Influenciadores digitais e seu impacto nas decisões de consumo
Enviada em 22/07/2021
O universo do consumo sofreu profundas mudanças no século XX, sobretudo por conta da Terceira Revolução Industrial, que fez com que a informação sobre diversos produtos e serviços viajasse mais rapidamente pelo mundo. Por sua vez, a sociedade brasileira discute o papel dos influenciadores digitais e seu impacto nas decisões de consumo. Nessa perspectiva, é lícito apontar os mecanismos viciantes relacionados às redes sociais e a normalização do mau uso da internet como principais problematizadores desse contexto.

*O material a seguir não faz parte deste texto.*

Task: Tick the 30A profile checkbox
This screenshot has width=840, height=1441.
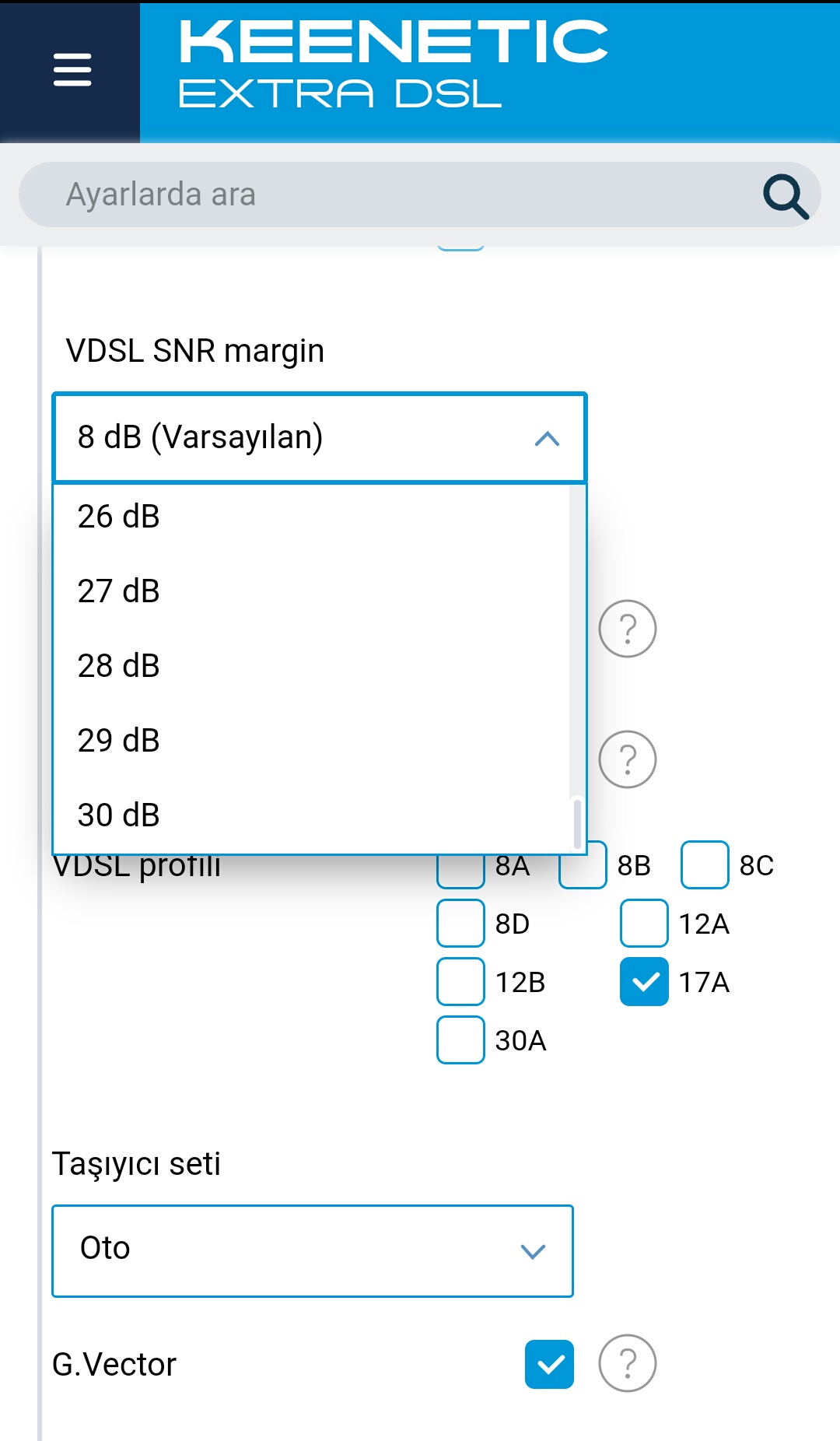Action: click(460, 1040)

De início, vale ressaltar os perigos ocultos ligados aos sites de socialização. Isso é relevante porque, os influenciadores digitais se aproveitam de diversos métodos predatórios afim de obterem maiores lucros, pois o ambiente o qual eles trabalham é projetado para manter o usuário o máximo de tempo possível no site e para que haja o maior número de possibilidades do usuário consumir algo, independentemente dele realmente precisar fazer essa nova aquisição. Prova disso é o estudo publicado na revista científica European Psychiatry, que traz fortes evidências de que redes sociais têm um potencial assustador de causar perturbações de autocontrole, fazendo com que as pessoas, impulsivamente, busquem as redes sociais atrás de publicações de influenciadores digitais, mesmo enquanto fazem tarefas que exigem foco. Portanto, caso não haja uma maior seriedade ao se combater tais mecanismos viciantes, a saúde econômica e social da população estará sob grave perigo.

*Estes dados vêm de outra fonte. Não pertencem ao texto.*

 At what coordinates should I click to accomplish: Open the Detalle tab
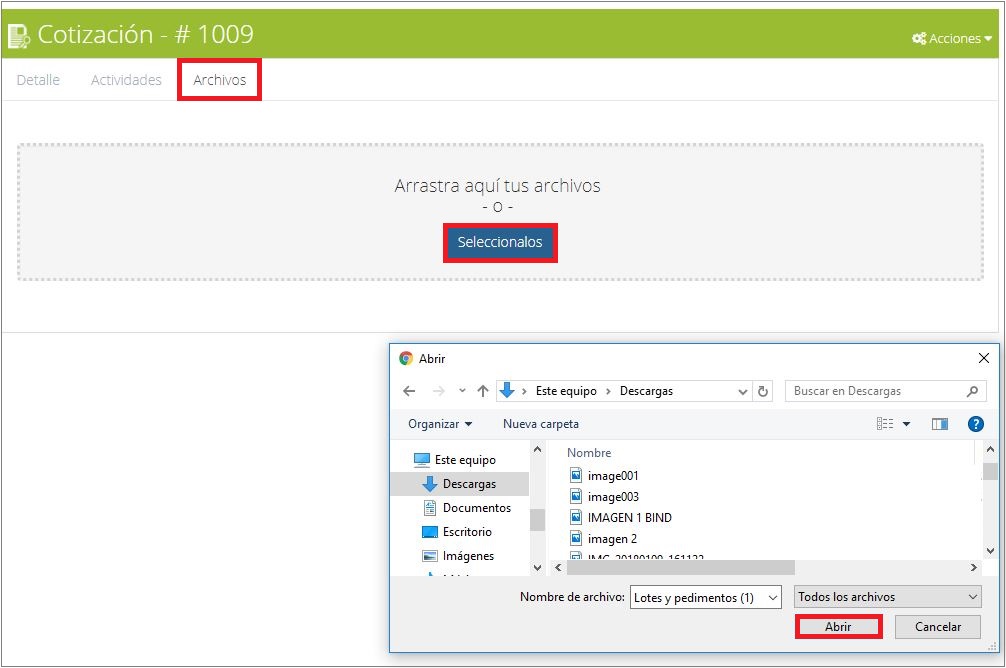(x=38, y=80)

Outrossim, cabe analisar o caráter retroalimentativo dos maus hábitos de consumo gerados pelos influenciadores digitais. Conforme ponderou Émile Durkheim no Fato Social, “o meio impõe normas de conduta aos indivíduos”. Ao aplicar sua célebre fundamentação, infere-se que a sociedade brasileira é determinista no âmbito da normalização do mau uso da internet, pois a esmagora maioria da população tem pouca informação sobre o perigo do consumo excessivo e mal planejado a partir de publicações de influenciadores digitais, causando um problema que se autoalimenta, pois, quanto mais a população está acostumada com os comportamentos nocivos trazidos por celebridades das redes socias, mais esse comportamento tende a crescer. Logo, se nada for feito para combater a existência desse fato, os bons hábitos de consumo não conseguirão coexistir com a presença de influenciadores digitais.
Diante do exposto, fica clara a necessidade de esforços para mitigar a atuação perigosa dos influenciadores digitais. Indubitavelmente, o Estado deve facilitar a atuação de redes sociais que não abusam de mecanismos viciantes, por meio de incentivos fiscais extremos, com o objetivo de que essas empresas tenham cada vez mais usuários, fazendo com que haja combate à normalização do problema e, assim, tornando as redes sociais um ambiente mais saudável para todos os usuários.